One of the army of unsung heroes who make the GAA the amazing organisation it is, Mickey served under three Armagh managers - Paddy O’Rourke, Paul Grimley and Kieran McGeeney - fulfilling a role that may be unglamorous and often goes unnoticed but is absolutely indispensable.
He decided to call it a day last week after more than a decade in the role of kitman which began when he was asked to join the Armagh backroom team by a combination of O’Rourke and former sponsor Hughie Morgan in 2010. He agreed to “give it a try” and since then Armagh have played every other senior county in either League or Championship bar London, Carlow and Waterford and a remarkable journey for the former Forkhill club chairman, secretary and manager has come to an end with Armagh back in Division One, which is where they were when he started.
“You don’t do it unless you enjoy it,” he says.
“If you weren’t enjoying it, you wouldn’t be doing it. There was nobody holding a gun to any of our heads to be there and I couldn’t have worked with any better bunch of players in my life, I’ll tell you that.
“No matter what you were doing they were there, they were at your beck-and-call for help.
“There’s not one of them – in any of the bunches of players that I was involved with – who would have said: ‘Ah do it yourself’. They would all help you carry stuff in and give you a hand to get stuff ready if you hadn’t time.
“You couldn’t have worked with a better bunch of fellas or as good a manager as Kieran McGeeney, he’s a good man. He looked after everybody well no matter who they were.

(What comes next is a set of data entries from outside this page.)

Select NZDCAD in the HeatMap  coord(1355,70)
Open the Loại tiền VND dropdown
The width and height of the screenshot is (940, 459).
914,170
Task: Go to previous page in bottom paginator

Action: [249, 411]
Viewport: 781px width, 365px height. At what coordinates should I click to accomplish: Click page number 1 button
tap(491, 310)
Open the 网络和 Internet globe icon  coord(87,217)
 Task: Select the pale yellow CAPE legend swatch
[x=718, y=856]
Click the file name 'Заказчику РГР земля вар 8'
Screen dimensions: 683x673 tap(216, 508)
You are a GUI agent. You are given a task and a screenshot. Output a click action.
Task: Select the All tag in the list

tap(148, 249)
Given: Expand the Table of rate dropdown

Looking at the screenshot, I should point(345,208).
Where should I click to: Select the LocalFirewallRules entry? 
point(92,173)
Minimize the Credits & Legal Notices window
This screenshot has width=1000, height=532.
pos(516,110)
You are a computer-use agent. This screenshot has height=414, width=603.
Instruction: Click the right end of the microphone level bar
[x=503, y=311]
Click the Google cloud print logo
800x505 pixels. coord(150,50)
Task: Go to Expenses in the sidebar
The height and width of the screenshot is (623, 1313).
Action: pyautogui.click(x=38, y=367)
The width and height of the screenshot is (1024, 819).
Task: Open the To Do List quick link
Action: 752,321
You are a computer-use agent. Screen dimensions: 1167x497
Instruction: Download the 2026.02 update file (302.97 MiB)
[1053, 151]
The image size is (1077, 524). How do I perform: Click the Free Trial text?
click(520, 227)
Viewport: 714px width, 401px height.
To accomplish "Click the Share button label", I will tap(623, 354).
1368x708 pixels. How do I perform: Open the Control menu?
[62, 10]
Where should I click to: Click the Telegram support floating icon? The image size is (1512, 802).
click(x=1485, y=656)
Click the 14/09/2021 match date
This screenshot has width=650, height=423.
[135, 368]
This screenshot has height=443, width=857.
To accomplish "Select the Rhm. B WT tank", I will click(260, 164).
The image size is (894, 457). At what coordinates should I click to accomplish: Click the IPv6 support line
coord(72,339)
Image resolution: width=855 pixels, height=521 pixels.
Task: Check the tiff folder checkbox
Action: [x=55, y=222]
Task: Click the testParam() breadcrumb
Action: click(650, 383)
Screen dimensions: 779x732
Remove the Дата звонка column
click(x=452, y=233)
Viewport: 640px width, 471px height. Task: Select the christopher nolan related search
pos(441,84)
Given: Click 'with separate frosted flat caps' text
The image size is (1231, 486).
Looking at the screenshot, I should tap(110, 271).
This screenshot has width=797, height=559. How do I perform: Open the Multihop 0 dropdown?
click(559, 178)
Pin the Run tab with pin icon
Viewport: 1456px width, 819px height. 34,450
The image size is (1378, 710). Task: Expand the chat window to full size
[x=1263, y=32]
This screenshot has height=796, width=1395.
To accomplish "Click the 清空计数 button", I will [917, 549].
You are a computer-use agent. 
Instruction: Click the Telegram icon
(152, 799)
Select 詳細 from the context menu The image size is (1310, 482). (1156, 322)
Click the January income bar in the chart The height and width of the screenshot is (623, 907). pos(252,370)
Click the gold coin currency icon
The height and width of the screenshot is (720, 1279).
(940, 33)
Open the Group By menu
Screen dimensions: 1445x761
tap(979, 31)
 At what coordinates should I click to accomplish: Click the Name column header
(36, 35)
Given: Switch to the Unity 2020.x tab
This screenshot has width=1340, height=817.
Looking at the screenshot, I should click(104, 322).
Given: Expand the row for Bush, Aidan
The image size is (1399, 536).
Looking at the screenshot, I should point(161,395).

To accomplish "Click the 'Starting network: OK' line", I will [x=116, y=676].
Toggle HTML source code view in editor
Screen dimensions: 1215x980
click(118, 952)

“There’s nothing you could say wrong about any of them and the messages I got over the last week from all of them has been exceptional.”
Mickey – who worked alongside Paddy McNamee - admits that he will miss being involved with the Orchardmen who will begin the 2021 season in Division One North with Ulster rivals Monaghan, Tyrone and Donegal.
He turns 70 this year but is still working caretaker of Forkhill Primary School and intends to remain there “for a couple of years yet”.
“The time comes when you have to call it a day,” he said and he is looking forward to being able to cheer the team on from the stands in the future.
“I’ll be able to go for the weekend and maybe stay in a hotel and cheer them on and then come back up the road the next day,” he said.
“I hope the next 11 years will bring an Ulster title and I hope it comes sooner rather than later. It’s there for them, things get harder every year but it’s not beyond them, not one bit. I’m just sorry it didn’t come in my time because I would have loved to have been there. But I was there for a couple of Division Three titles and promotion last year.”